AJR  Books
From AJR,   September 1997

Publishing a Newspaper Under Siege   

As Long as Sarajevo Exists, This Newspaper Will Be Published
By Kemal Kurspahic
Pamphleteer Press

Book review by Sherry Ricchiardi
Sherry Ricchiardi (sricchia@iupui.edu) is an AJR senior contributing writer.     


As Long as Sarajevo Exists, This Newspaper Will Be Published
By Kemal Kurspahic
Pamphleteer Press
248 pages; $25

 

When Serbian forces began attacking Sarajevo, Kemal Kurspahic gathered the staff of the city's most influential newspaper, Oslobodenje, and made a grim vow to those who were willing to remain and work under fire: "I cannot promise that you will be alive when the siege is over," the 46-year-old editor said. "But I can promise you this. As long as Sarajevo exists, this newspaper will publish every day."

The date: April 1992.

Three years earlier, Oslobodenje — the name means liberation — was voted newspaper of the year in what was then Yugoslavia. It was the first daily to open its pages to diverse opinions and political commentary outside of Communist Party lines. No wonder that the newspaper, housed in a modern, 10-story high-rise, was among the first targets hit by Serb nationalists during the onslaught (see "Under the Gun," July/August 1994).

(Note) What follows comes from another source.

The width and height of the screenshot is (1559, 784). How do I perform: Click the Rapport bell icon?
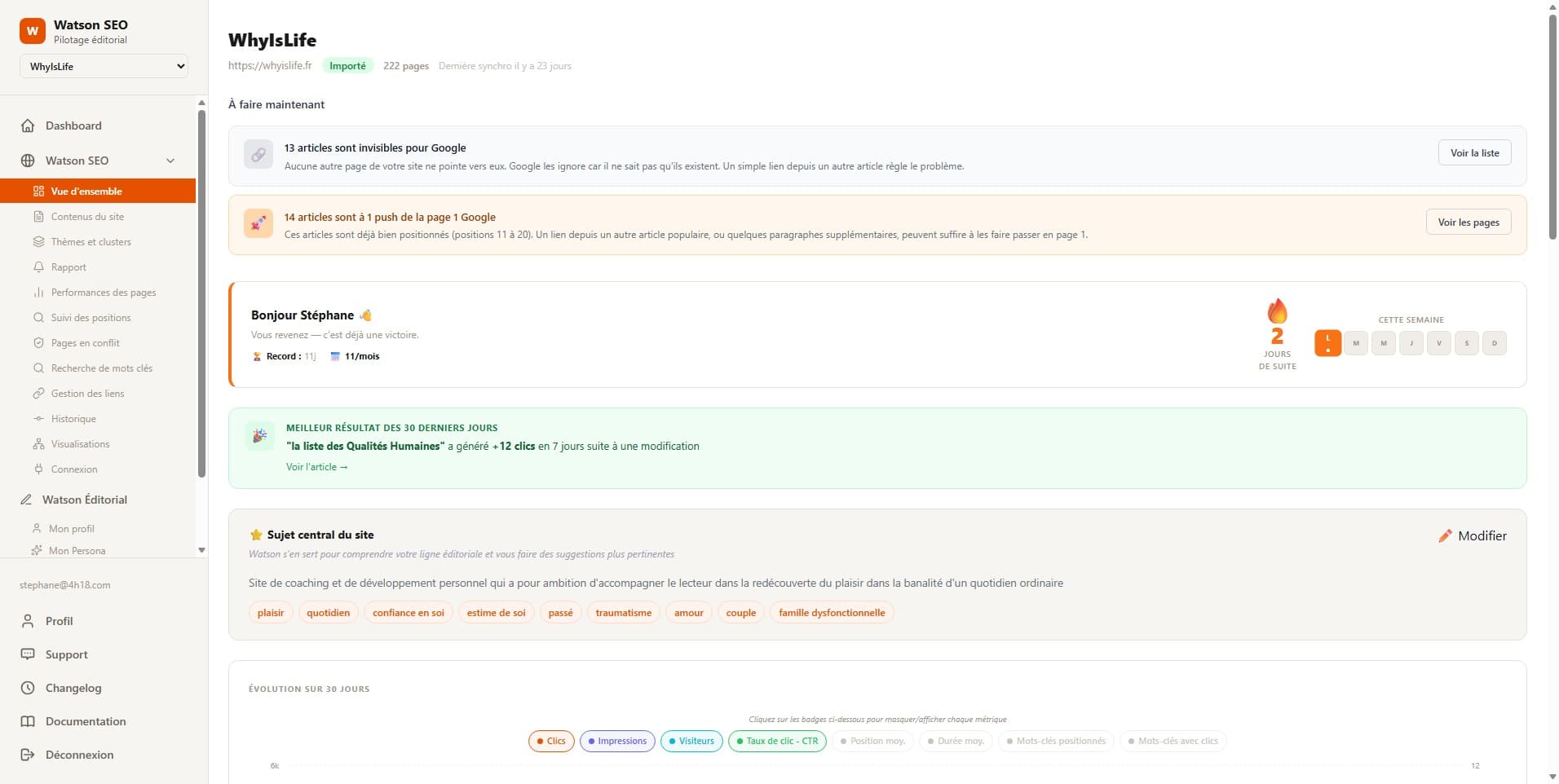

Now, in great detail and with a consuming passion, Kurspahic chronicles the spread of the Balkan War to his backyard — his beloved Sarajevo, a multicultural, multiethnic city that defied the term "nationalism." Kurspahic describes with loving care the key roles journalists played in keeping the fires of press freedom burning throughout the deadly four-year war.

That became the mantra that kept the battle-scarred staff motivated during the bloodiest of times. At the end of the siege, secured in November 1995 by a peace agreement brokered in Dayton, Ohio, the toll among Oslobodenje's cadre of employees was heavy: five had been killed, 25 wounded and 10 correspondents were listed as missing in action in Serb-held territory.

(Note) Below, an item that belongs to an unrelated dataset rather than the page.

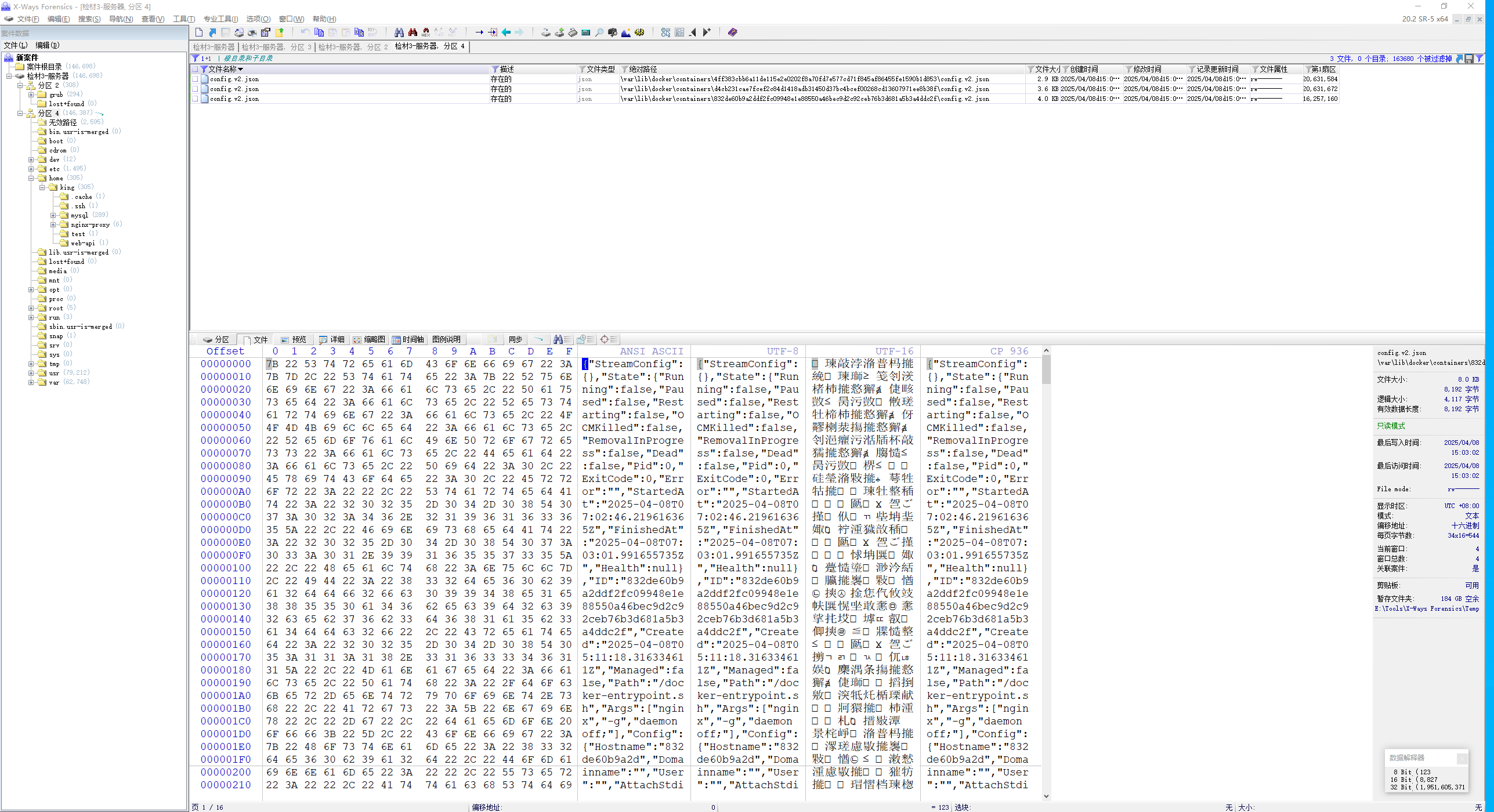1494x812 pixels.
Task: Click the hex view vertical scrollbar thumb
Action: click(1046, 369)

Among the dead were a reporter shot at close range while filing a story on the destruction of the Bosnian city of Zvornik; a photojournalist hit by shrapnel while photographing a crowd lined up for water during a mortar attack; a secretary felled by a sniper's bullet as she left the office one afternoon.

Depending on the reader's interest in the Balkan War, the minute details in Kurspahic's book are a blessing or among its most obvious faults. There is a tendency for the journalistic gems to become lost in a tangled web of names, dates and places that mean little to most outsiders.

But it is chapter three that rises to the task of explaining how a small band of journalists under constant fire and threat of death managed against great odds to publish a newspaper every single day of the siege, even without such basic supplies as water, electricity, ink or newsprint. The ingenious methods of survival make this an extraordinarily good read.

For instance, when Serbian snipers attempted to penetrate the newsroom, which had been moved to an atomic bomb shelter in the basement, reporters improvised a warning system: They lined all the halls with rows of empty beer bottles. Newsprint had to be smuggled in past the Serbian barricades that surrounded the city.

Kurspahic, who, according to the Sarajevo police chief, was high on the Serbs' hit list, guides the reader through the anguished decisions that he and other editors had to make along the way. Which photographer should they send to the most dangerous assignment that day? Which staffers should be sent on a run along Sniper's Alley to deliver bundles of newspapers to makeshift distribution points? Which journalists should be encouraged to carry guns on assignments?

"These were ethical decisions that we had to make many times on any given day," recalls Kurspahic, now 50. "But it was not just a matter of ethics. It was a matter of life and death."

Always, there was constant harassment from the Serbian forces who were entrenched with tanks and artillery just a few hundred yards from the Oslobodenje offices. At night, the staff could hear Serbian soldiers singing nationalistic songs as they fired randomly into the building. Once, a telephone caller, his voice thick with alcohol, asked, "Did you order 32 mortar shells?" Suddenly the place lit up like the Fourth of July.

Kurspahic's book is a tribute to these brave journalists and to the pursuit of freedom of information anywhere journalists operate under fire. The daily appearance of this newspaper was the ultimate act of defiance and eventually came to be known as "the daily miracle of Sarajevo." By keeping the paper alive, Kurspahic and his colleagues provided a beacon of hope for a besieged and desperate population. In reality, the newspaper became a most potent weapon, reaching far beyond merely reporting the news.

"In trying to destroy freedom of expression, they [the Serbs] made us more important, more popular, more powerful," Kurspahic, now Oslobodenje's Washington-based columnist and correspondent, said in an interview with AJR in 1994. "We are the proof. You cannot silence freedom of the press with guns."